Websites run by opponents of Pacific Gas & Electric's wireless SmartMeter program are atwitter with talk that fees charged to people who keep analog meters have been suspended by the California Public Utilities Commission. But the CPUC says that is not the case.
Edward Hasbrouck of San Francisco claims PGE didn't meet CPUC requirements for adequately informing him of the fee, $75 for setup and $10 per month to cover labor costs for PG&E meter readers. The CPUC requires that utility companies serve documentation of any rate changes or out-of-the-ordinary fees to customers prior to billing.
“Proposed fees for those who opt-out of having a SmartMeter...have been suspended (at least for now) as a result of procedural errors by PG&E and the CPUC in handling my protest of the proposal," wrote Hasbrouck on his blog on April 20.
The fee was set to kick in May 1, which PG&E to join the 20,000 Northern California residents already on the “keep my analog meter” list. The list began forming after the that utility companies make an option available to people who don't want to be part of the switch to SmartMeters.
Hasbrouck received an “advice letter” in early April outlining the charges for keeping his analog meter. He responded with a protest letter and claimed that was when the utility company failed in their duty to communicate by not responding to his protest letter. Stopsmartmeters! Director Josh Hart said this makes it illegal for the charges to begin at this point and wants them repealed.

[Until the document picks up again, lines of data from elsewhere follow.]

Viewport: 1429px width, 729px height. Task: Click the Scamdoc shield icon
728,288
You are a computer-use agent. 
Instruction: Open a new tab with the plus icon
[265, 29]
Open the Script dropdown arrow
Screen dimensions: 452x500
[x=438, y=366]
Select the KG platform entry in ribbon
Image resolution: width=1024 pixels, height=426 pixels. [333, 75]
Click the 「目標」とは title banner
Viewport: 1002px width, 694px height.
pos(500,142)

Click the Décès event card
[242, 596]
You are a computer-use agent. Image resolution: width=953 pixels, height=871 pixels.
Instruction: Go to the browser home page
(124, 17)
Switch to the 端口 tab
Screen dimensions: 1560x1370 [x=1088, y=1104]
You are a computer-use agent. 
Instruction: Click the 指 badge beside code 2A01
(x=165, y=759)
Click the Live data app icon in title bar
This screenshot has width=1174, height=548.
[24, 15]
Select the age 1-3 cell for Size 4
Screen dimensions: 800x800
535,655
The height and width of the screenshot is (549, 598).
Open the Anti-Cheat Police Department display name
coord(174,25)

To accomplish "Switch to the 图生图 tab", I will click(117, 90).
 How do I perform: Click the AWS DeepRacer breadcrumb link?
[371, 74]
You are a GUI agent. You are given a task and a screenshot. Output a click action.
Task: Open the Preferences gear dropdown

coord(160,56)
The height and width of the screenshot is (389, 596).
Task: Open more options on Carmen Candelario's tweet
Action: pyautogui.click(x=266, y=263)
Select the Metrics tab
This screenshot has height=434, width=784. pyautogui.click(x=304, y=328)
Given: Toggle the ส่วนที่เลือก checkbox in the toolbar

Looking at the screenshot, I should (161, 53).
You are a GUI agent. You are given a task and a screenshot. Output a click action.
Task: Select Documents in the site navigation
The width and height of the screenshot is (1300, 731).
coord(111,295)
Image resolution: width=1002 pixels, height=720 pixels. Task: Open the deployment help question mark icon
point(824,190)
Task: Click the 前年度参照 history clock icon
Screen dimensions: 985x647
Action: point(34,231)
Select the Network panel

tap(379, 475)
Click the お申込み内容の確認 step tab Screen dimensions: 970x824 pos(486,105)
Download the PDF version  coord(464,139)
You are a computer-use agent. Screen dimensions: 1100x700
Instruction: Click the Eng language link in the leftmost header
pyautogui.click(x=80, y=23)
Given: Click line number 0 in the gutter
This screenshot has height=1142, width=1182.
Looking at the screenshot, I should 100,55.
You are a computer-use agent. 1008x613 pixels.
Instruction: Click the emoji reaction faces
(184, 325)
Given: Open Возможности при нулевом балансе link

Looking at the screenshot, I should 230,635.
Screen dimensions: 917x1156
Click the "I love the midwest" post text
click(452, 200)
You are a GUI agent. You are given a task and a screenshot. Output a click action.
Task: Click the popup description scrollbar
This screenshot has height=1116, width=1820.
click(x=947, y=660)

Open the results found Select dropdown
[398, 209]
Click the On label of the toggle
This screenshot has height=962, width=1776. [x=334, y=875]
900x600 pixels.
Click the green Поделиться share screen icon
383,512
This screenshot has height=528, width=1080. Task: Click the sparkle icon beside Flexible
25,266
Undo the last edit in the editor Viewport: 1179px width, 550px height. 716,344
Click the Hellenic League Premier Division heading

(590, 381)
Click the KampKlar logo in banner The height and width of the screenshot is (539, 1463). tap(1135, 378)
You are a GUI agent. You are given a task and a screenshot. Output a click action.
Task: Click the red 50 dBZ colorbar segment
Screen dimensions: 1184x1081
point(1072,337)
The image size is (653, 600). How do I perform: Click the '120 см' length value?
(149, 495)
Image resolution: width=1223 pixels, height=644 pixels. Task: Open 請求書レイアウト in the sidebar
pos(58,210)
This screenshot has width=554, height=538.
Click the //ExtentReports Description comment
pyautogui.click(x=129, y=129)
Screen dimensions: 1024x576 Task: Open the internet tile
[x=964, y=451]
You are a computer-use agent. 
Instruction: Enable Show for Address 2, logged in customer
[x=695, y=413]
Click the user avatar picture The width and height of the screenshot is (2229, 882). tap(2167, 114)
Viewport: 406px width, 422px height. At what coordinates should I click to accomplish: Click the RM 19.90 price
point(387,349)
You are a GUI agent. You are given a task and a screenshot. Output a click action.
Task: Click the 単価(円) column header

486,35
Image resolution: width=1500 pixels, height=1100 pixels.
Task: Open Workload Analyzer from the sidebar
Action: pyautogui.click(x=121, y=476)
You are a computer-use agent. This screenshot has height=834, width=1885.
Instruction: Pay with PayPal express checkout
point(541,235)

“What is clear is that the fees are not in effect yet,” said Hart. “The policy has been suspended and PG&E cannot start charging opt-out fees. But the CPUC wont admit that publicly because it would show how half-baked the opt-out policy was in the first place.”
The opt-out fee situation remains anything but clear. CPUC spokesperson Andrew Kotch, told Patch in an email that the fees had not been suspended, and the opt-out policy hasn't changed due to the Hasbrouck controversy.
PG&E spokesperson Greg Snapper said Tuesday that as far as the utility knows, the fees had not been suspended. He added that customers can join the opt-out list anytime, he said, even as the publicly-stated deadline was passing.
“Our customers can opt-out at anytime,” said Snapper. “We are taking opt-outs today.”
Snapper said that the perception that a failure to notify customers of fees would prevent their appearance on May service charges is incorrect.
“The program is as functional as it ever has been,” Snapper said.
Santa Cruz County and the City Of Capitola both have moratoriums against SmartMeters on the books, but have asked law enforcement not to actively stop installations. Both agencies said the financial risk of battling PG&E in court one-on-one is too risky, especially with budgets shrinking four years running.
Santa Cruz County has joined Marin, the town of Fairfax and several others under representation by attorney Jim Tobin to fight PG&E together. Tobin said he is unsure whether the fees were suspended or not. He filed a motion Monday to halt any further installations or fees until he and his clients are given a clear statement on the fee question.
“I've called people at the CPUC and they haven't gotten back to me,” said Tobin. “I have seen a CPUC email that indicates they are suspending the fee, but that hasn't been reflected on their website.”
Hart said the confusion shows how badly the CPUC and PG&E have handled the switch to wireless meters and their duty to inform customers of any service or rate changes.